Labour MP in Brexit Mace protest ‘acted on spur of the moment’
A Labour MP "acted on the spur of the moment" when he picked up the ceremonial mace in protest at the Government's handling of Brexit.
Lloyd Russell-Moyle (Brighton Kemptown) said he was protesting because the Tories were riding "roughshod over the principle of parliamentary democracy" by pulling the "meaningful vote".
He was thrown out the House of Commons after he held the mace aloft and marched towards the Commons doors, where he was stopped by officials.
Speaking from the Red Lion pub just outside Parliament, the Labour MP said he was frustrated by the Government unilaterally deciding to ditch a vote using a solitary whip to order the vote to be postponed.
He said: "I thought, one person is shouting 'tomorrow' and literally hundreds of people are shouting 'today', and the will of Parliament is going to be ignored.
"The symbolic gesture of lifting the mace and removing it is that the will of Parliament to govern is no longer, it has been removed, and I felt Parliament had effectively given up its sovereign right to govern properly.
"If we don't sort out our constitutional settlement so that governments can't do this in the future we do need to keep lodging these protests."
Mr Russell-Moyle handed over the mace without incident but faced angry shouts from Tory MPs who cried "expel him" as Speaker John Bercow rose to his feet.
He said: "I was escorted out of Parliament by one of the men in tights who said 'all I would advise you, sir, is to try not to bring Parliament into disrepute again'.
"They were very nice about it but firm, 'you've got to leave now' – I was always willing to hand it over and my intention was to walk outside and hand it over.
"But they stopped me before I got out of the chamber and I wasn't going to struggle with someone wearing a huge sword on their hip."

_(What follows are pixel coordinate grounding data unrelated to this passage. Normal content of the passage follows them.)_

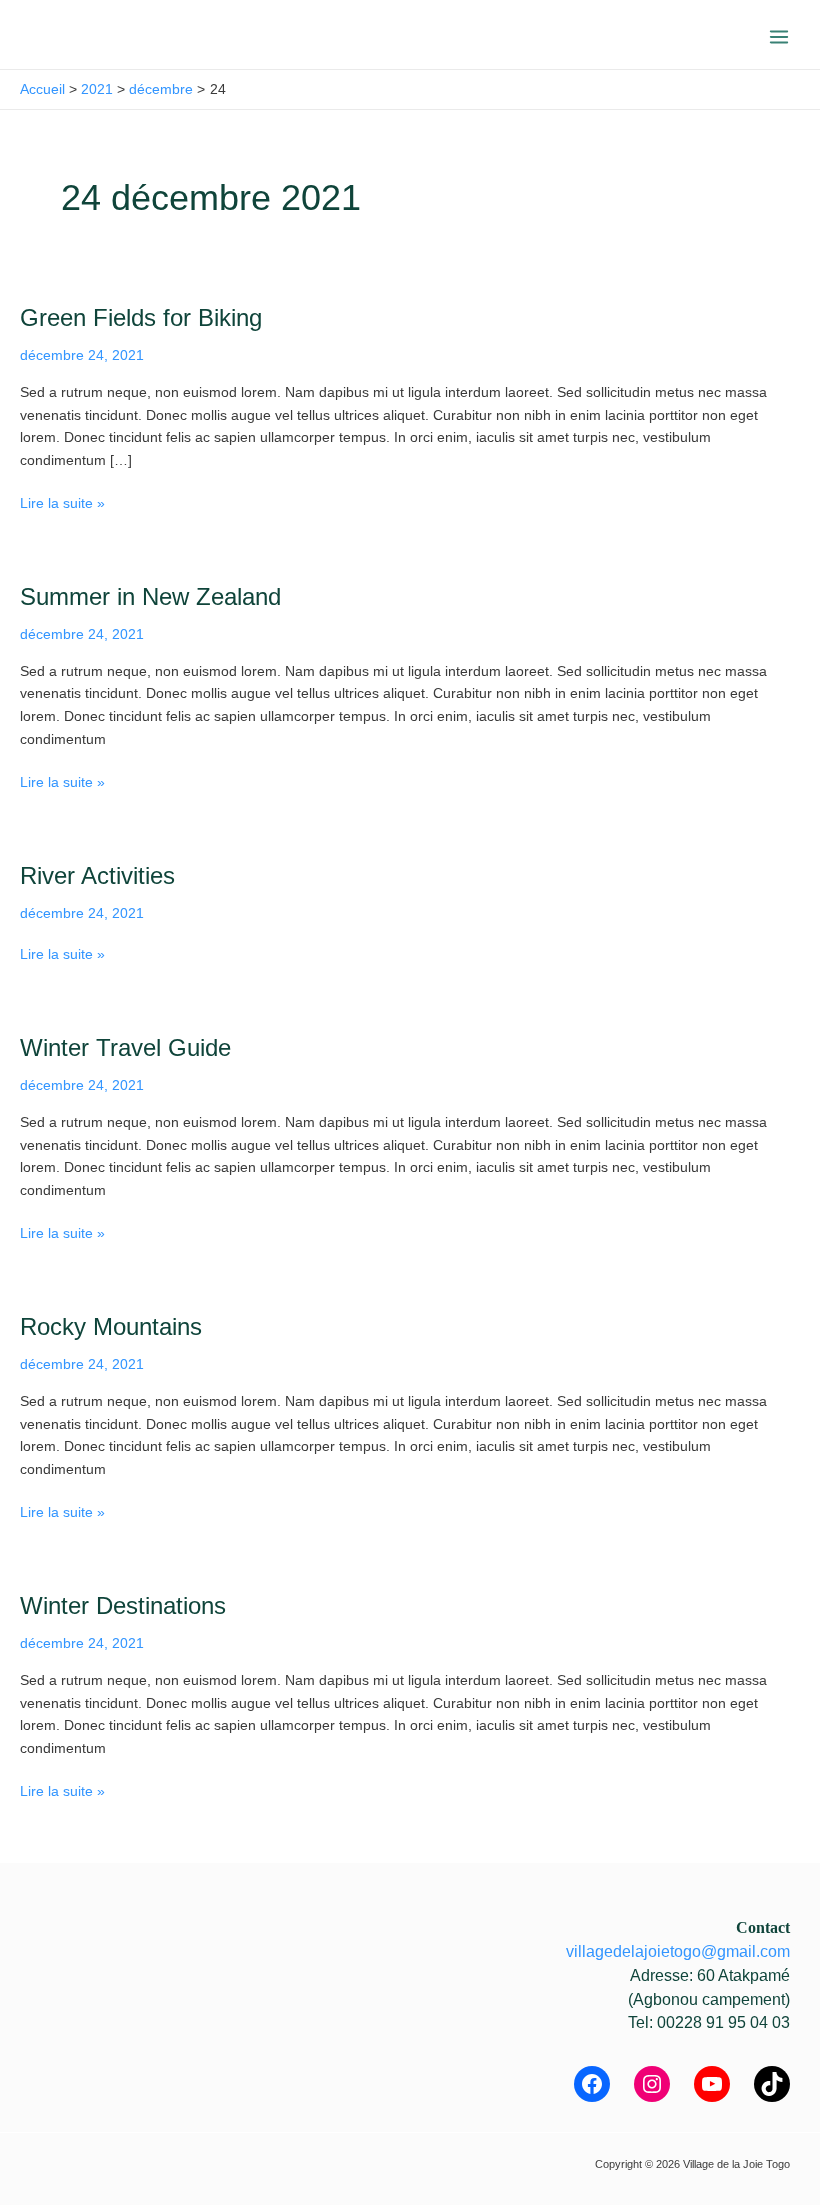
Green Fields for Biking (141, 318)
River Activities (97, 876)
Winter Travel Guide (125, 1048)
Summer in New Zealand (150, 597)
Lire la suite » (62, 502)
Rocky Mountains (111, 1327)
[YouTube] (712, 2084)
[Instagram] (652, 2084)
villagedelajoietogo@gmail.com (678, 1951)
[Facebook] (592, 2084)
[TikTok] (772, 2084)
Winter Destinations (123, 1606)
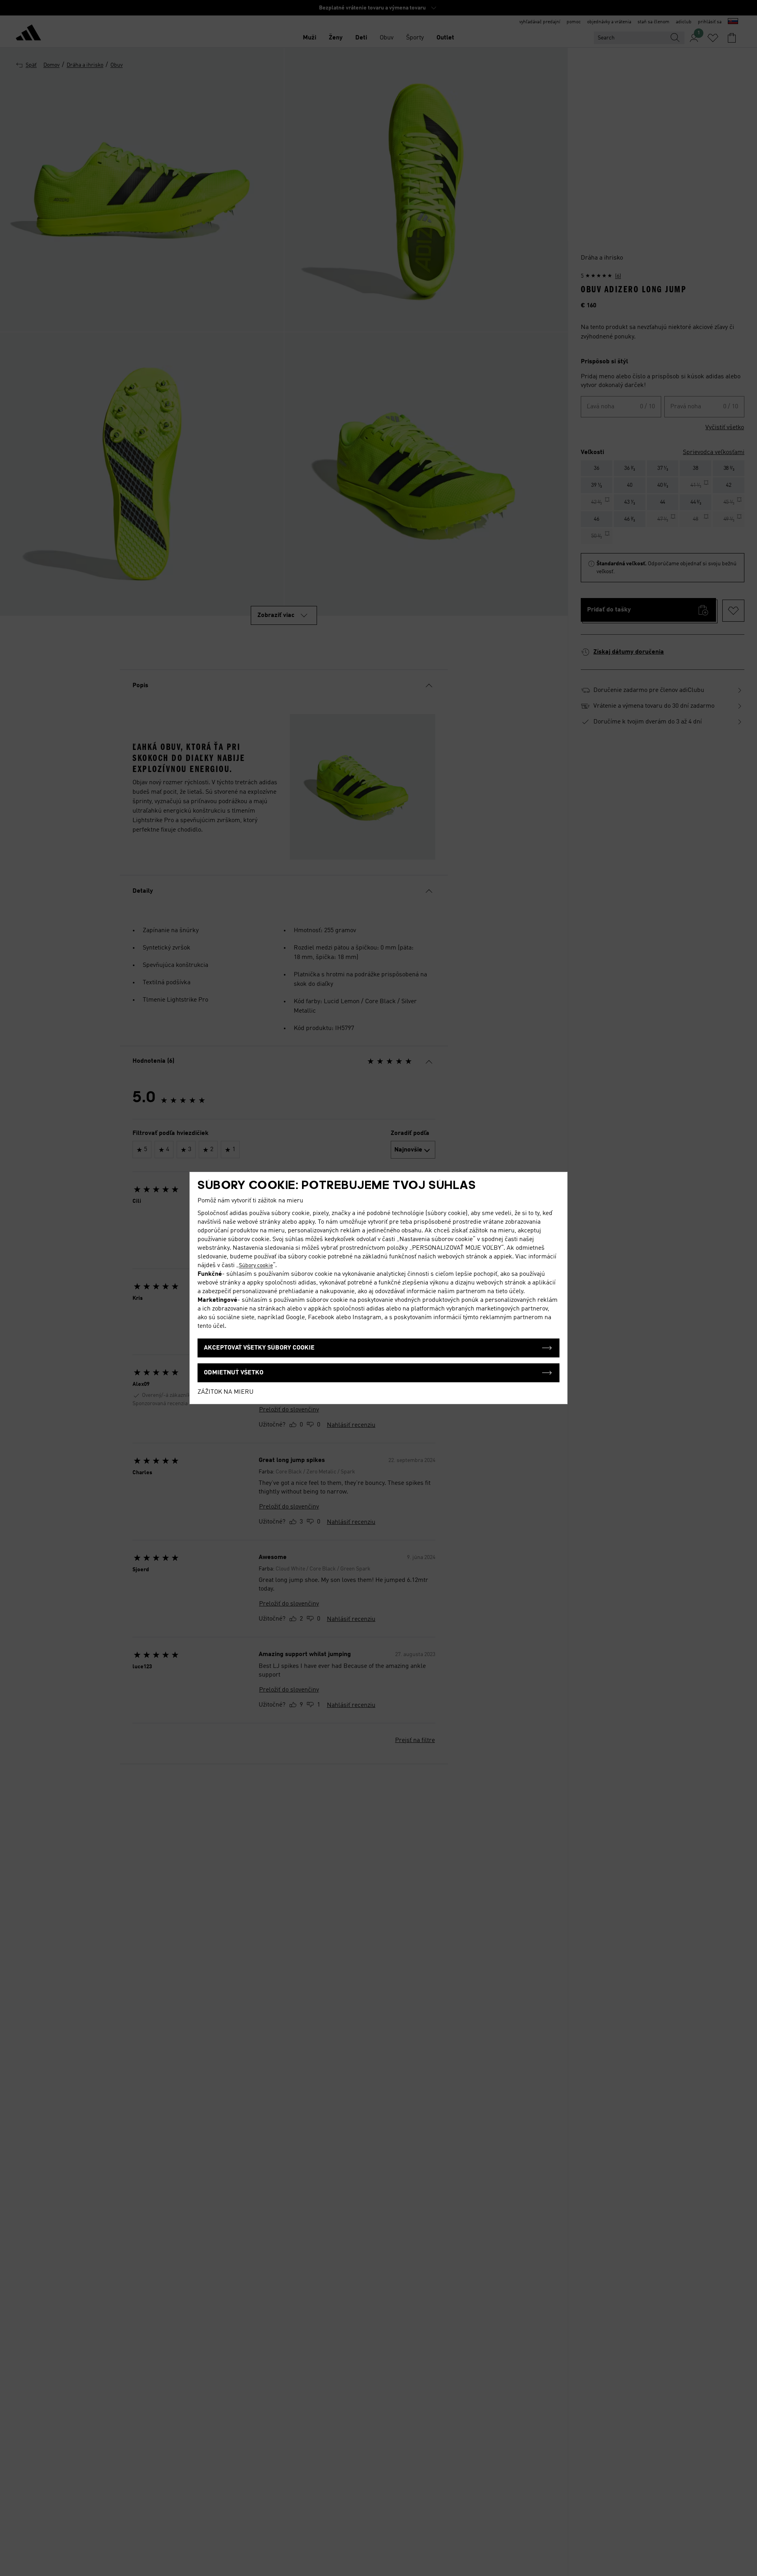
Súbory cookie (256, 1265)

Comparing the protest with chaining yourself to railings, Mr Russell-Moyle said the UK's unwritten constitution "relies on good faith on all sides" and that was "ebbing away" so he felt a minor rebellion was acceptable.
"What is the point of democracy if we cannot vote?" he said.
"I'm sure Jeremy Corbyn would probably have preferred me not to have done it but I'm sure he understands why I've done it.
"When I went to bow to leave the chamber I did notice John (McDonnell) usher me out, bearing in mind John was the last person to do that stunt."
Under parliamentary rules, Speaker John Bercow ordered Mr Russell-Moyle to leave the chamber for "the remainder of the day".
He said: "By the power given to me by standing order number 43 and I think (Mr Russell-Moyle) will know the implication of his action, I must order (Mr Russell-Moyle) to withdraw immediately from the House for the remainder of this day's sitting. Mr Russell-Moyle please leave the chamber."
Mr Russell-Moyle initially refused the order and remained in the House before Mr Bercow said: "No, no he must leave or be escorted, he should leave" — at which he left.
The mace is the symbol of royal authority and without it neither the Commons or Lords can meet or pass laws.
Mr Russell-Moyle's actions came after Theresa May delayed the Brexit deal vote, something he vocally opposed in earlier exchanges.
The last time the mace was taken from its place was in 2009 by now shadow chancellor John McDonnell.
Mr McDonnell was suspended from the Commons for five days grabbing the mace in protest at the Government's decision to allow a third runway at Heathrow.
In 1976 former deputy prime minister Michael Heseltine was also reprimanded for picking up the ceremonial mace.
As a young Tory MP Mr Heseltine swung the mace in fury at the then Labour government's decision to breach pairing arrangements and force through a measure by one vote.